Who?
Leawood Creative Writing Meetup, a group for writers at all levels.
Why?
Writing time
Expand your writing network
What?
The purpose of the group is to grow your writing and build your network of writing friends and encourage one another in our writing lives.
How?
This virtual meetup will give space for getting to know other authors in your area, we will have a schedule with free writing time, we’ll work through the book Writing Fiction (Gothan Writers’ Workshop) and share out what samples of our writing if we want to share with the group what you’re writing.
Where?
Virtual Event. Sign up through the Eventbrite links below. You will receive the meeting link via email. The link you receive will be the same meeting link for all meetings.
When?
Friday 6:30 PM Central
Purchase the Gotham Writers’ Workshop: Writing Fiction (Kindle Edition) to follow along, or just take some extra time for writing on the prompt while everyone else is reading. It’s up to you!

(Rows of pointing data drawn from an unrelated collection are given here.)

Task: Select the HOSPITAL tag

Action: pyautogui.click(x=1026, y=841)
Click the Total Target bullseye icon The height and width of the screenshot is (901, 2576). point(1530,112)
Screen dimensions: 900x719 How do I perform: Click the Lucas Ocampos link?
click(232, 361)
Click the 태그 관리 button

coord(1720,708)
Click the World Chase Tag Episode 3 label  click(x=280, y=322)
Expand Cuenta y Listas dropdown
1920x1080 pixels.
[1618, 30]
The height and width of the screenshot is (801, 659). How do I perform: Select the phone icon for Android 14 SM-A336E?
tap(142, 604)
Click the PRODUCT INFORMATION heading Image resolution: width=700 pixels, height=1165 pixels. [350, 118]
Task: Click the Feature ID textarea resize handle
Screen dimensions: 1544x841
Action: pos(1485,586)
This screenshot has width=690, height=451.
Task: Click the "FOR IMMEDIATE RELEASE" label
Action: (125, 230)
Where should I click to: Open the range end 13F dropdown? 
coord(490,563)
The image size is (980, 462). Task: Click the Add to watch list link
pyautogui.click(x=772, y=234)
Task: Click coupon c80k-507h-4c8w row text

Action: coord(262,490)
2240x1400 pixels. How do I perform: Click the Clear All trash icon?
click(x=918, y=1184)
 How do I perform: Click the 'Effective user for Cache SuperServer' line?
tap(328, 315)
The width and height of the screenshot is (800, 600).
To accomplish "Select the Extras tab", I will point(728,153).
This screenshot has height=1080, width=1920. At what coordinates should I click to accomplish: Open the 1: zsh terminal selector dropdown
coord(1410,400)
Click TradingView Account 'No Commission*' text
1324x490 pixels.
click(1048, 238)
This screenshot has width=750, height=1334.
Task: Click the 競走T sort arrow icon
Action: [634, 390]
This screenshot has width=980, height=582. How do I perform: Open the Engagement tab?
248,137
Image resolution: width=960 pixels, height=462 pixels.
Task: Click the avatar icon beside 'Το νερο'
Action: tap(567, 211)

2/5: The Best Words (pg. 110)
YOUR TURN: Pick a person you know. Fictionalize the name, which will also give you license to alter other characteristics, if you so desire. Now describe this person as vividly as you can. Here’s the catch: you cannot use a single adjective or adverb. This will force you to use strong nouns and verbs and employ some of the other techniques you’ve picked up in this chapter. Though challenging, you will probably end up with a very well-drawn picture of this person.
2/12: Tricks of the Trade
YOUR TURN: Take one of the previous exercises from this chapter and revise it by leaning on such devices as simile, metaphor, lyricism, alliteration, onomatopoeia, and perhaps even synesthesia. Run wild, using as many of these devices as you can. The results may be a bit overripe, but you will have cultivated your inner poet.
2/19: Telling Details
YOUR TURN: Return to the previous exercise, where you let your poetic impulses run wild. Pick a telling detail—one particular thing that most embodies the thing you described. Revise the passage, this time focusing only on that one telling detail. And while you’re in there, this time try to keep the description from being too long or overwrought. You should end up with a description that is both economical and effective.
2/26: Description Traps
YOUR TURN: Describe a character who is going about the mundane job of cleaning his or her home. Write from the POV of this character (either first, second, or third person), which means the character’s consciousness will inform the description. Here’s the twist: the character has just recently fallen in love, and you should let this emotion color the description without being directly stated. Then rewrite the passage, but this time the character has just had a painful romantic breakup. You’ll see how different the world looks depending on how people feel.